§ **RECORDED DATA**
[BEGIN]
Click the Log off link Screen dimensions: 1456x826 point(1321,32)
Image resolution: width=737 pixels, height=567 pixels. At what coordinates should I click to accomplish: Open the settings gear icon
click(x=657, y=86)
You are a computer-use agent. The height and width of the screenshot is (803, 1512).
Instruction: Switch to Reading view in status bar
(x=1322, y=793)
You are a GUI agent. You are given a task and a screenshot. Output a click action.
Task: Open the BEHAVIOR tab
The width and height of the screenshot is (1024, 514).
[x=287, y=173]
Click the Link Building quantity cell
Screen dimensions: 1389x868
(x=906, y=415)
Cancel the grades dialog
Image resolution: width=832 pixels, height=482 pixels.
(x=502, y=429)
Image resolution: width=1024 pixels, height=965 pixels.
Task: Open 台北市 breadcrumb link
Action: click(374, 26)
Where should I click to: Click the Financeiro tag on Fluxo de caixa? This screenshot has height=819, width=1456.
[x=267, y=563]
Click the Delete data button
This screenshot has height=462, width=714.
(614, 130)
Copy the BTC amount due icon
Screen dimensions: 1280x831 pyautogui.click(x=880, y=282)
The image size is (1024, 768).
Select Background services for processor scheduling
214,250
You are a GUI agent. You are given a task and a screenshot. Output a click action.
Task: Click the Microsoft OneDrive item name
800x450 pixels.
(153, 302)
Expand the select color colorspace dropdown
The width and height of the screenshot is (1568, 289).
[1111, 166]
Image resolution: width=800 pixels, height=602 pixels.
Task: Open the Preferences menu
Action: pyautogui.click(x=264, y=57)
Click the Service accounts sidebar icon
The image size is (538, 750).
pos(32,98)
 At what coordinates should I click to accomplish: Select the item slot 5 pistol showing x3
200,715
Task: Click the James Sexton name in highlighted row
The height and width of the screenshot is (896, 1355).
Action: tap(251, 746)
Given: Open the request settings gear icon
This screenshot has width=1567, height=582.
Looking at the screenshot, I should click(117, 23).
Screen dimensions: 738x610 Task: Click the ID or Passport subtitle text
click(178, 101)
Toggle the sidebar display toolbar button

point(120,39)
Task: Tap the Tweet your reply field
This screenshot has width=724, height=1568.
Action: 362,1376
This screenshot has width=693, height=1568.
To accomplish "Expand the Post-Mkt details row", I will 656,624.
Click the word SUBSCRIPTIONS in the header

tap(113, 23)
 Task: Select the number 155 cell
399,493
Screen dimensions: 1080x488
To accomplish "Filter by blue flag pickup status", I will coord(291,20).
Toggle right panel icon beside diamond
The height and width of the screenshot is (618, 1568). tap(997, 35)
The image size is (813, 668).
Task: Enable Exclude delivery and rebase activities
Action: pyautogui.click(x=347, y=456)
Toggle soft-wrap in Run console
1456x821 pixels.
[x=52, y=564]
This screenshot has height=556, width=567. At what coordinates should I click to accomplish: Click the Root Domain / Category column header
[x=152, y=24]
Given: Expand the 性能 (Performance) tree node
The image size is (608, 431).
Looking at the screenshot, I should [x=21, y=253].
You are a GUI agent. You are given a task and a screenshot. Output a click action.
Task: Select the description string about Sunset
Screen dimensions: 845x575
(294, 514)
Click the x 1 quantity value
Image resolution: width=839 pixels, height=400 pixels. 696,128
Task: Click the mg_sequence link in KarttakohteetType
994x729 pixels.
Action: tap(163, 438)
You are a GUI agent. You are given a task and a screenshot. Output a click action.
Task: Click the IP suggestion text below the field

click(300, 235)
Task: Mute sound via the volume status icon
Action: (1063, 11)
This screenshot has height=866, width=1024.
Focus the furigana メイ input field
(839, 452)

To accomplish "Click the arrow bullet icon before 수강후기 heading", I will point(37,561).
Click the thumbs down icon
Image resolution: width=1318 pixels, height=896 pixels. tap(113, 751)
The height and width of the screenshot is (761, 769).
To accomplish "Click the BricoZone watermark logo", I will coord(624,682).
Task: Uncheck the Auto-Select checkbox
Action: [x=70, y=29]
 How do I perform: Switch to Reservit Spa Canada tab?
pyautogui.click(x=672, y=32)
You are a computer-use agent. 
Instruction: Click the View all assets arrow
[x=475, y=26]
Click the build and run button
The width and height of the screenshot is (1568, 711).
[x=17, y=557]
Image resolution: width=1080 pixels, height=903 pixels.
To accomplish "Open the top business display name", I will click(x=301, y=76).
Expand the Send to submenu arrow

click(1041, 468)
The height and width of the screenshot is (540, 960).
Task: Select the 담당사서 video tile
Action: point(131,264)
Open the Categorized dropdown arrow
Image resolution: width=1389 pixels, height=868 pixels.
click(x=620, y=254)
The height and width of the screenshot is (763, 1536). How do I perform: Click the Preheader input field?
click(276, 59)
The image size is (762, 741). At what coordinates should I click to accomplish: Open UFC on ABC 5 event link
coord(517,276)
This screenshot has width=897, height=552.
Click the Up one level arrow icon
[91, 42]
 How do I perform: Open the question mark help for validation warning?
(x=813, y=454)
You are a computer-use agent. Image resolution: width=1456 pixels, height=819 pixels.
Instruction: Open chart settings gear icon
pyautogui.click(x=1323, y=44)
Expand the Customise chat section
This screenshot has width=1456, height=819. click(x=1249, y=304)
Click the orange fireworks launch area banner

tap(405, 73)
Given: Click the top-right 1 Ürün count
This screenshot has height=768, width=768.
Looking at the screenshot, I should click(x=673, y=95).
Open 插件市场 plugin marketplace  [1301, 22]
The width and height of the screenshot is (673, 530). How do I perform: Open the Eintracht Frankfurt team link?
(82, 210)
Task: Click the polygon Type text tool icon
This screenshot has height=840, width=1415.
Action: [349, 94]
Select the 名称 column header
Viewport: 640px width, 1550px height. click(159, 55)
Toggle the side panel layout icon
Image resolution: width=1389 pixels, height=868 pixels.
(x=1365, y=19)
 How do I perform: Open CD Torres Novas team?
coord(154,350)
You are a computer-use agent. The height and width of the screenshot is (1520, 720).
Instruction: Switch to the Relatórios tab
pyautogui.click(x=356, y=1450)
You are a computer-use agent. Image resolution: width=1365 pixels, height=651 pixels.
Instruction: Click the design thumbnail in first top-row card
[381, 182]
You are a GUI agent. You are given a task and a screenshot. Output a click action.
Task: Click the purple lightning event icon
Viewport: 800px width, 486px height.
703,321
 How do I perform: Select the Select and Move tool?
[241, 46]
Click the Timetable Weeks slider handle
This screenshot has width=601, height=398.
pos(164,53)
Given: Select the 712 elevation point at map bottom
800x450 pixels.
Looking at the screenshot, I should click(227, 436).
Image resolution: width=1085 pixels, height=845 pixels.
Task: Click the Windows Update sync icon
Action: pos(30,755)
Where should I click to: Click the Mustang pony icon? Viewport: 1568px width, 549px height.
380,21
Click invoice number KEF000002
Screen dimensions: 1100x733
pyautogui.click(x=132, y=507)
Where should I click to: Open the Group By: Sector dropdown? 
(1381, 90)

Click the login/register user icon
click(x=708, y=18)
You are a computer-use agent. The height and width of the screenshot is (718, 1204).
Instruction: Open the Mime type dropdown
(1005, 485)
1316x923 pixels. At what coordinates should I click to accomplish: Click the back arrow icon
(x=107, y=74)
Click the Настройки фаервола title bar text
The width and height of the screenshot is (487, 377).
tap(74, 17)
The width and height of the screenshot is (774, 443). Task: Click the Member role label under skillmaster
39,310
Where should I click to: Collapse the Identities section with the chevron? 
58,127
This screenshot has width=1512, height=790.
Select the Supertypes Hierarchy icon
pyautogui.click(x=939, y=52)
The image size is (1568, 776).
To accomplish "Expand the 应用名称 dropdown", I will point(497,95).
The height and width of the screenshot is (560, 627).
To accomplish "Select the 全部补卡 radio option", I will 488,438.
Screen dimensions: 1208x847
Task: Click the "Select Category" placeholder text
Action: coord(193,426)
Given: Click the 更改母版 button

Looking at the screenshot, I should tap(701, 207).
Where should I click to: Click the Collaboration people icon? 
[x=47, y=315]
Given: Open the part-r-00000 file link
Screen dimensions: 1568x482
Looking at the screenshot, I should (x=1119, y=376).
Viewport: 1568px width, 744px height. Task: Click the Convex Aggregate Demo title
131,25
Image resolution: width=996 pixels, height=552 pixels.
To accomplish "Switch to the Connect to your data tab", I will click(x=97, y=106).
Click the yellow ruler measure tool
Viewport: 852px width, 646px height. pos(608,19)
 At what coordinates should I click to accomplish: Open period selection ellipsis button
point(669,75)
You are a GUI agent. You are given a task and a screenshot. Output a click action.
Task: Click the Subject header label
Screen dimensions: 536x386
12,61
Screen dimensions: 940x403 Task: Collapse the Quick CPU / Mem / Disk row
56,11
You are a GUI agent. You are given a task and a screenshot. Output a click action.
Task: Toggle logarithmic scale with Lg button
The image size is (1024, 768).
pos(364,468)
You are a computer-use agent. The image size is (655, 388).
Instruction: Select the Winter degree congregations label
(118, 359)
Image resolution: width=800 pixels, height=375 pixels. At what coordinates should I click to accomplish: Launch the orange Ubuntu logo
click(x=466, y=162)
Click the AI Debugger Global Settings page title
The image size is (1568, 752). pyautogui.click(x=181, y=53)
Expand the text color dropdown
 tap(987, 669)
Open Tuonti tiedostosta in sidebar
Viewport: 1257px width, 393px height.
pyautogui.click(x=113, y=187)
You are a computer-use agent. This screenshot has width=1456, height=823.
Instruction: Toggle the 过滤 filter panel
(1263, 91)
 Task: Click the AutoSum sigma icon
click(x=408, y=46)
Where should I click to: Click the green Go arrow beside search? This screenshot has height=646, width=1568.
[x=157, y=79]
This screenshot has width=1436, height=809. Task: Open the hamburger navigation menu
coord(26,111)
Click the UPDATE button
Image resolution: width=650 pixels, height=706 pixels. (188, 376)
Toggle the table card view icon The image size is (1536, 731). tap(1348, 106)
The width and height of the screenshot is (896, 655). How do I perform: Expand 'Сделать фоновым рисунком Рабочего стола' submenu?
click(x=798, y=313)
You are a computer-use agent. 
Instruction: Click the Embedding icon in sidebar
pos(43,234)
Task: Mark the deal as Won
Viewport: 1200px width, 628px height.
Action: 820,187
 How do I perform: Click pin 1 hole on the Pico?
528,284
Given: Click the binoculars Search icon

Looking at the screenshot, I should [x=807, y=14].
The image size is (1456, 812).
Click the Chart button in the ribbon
[END]
§ **EXERCISE OBJECTIVE**
In the part of the items that opens with the line containing "Screen dimensions: 1080x488" and closes with the line containing "Action: [x=70, y=29]", change "thumbs down" to "dislike". Give those lines again with nothing else altered.

§ **RESULT OF THE TASK**
Screen dimensions: 1080x488
To accomplish "Filter by blue flag pickup status", I will coord(291,20).
Toggle right panel icon beside diamond
The height and width of the screenshot is (618, 1568). tap(997, 35)
The image size is (813, 668).
Task: Enable Exclude delivery and rebase activities
Action: pyautogui.click(x=347, y=456)
Toggle soft-wrap in Run console
1456x821 pixels.
[x=52, y=564]
This screenshot has height=556, width=567. At what coordinates should I click to accomplish: Click the Root Domain / Category column header
[x=152, y=24]
Given: Expand the 性能 (Performance) tree node
The image size is (608, 431).
Looking at the screenshot, I should [x=21, y=253].
You are a GUI agent. You are given a task and a screenshot. Output a click action.
Task: Select the description string about Sunset
Screen dimensions: 845x575
(294, 514)
Click the x 1 quantity value
Image resolution: width=839 pixels, height=400 pixels. 696,128
Task: Click the mg_sequence link in KarttakohteetType
994x729 pixels.
Action: tap(163, 438)
You are a GUI agent. You are given a task and a screenshot. Output a click action.
Task: Click the IP suggestion text below the field

click(300, 235)
Task: Mute sound via the volume status icon
Action: (1063, 11)
This screenshot has height=866, width=1024.
Focus the furigana メイ input field
(839, 452)

To accomplish "Click the arrow bullet icon before 수강후기 heading", I will point(37,561).
Click the dislike icon
Image resolution: width=1318 pixels, height=896 pixels. tap(113, 751)
The height and width of the screenshot is (761, 769).
To accomplish "Click the BricoZone watermark logo", I will coord(624,682).
Task: Uncheck the Auto-Select checkbox
Action: [x=70, y=29]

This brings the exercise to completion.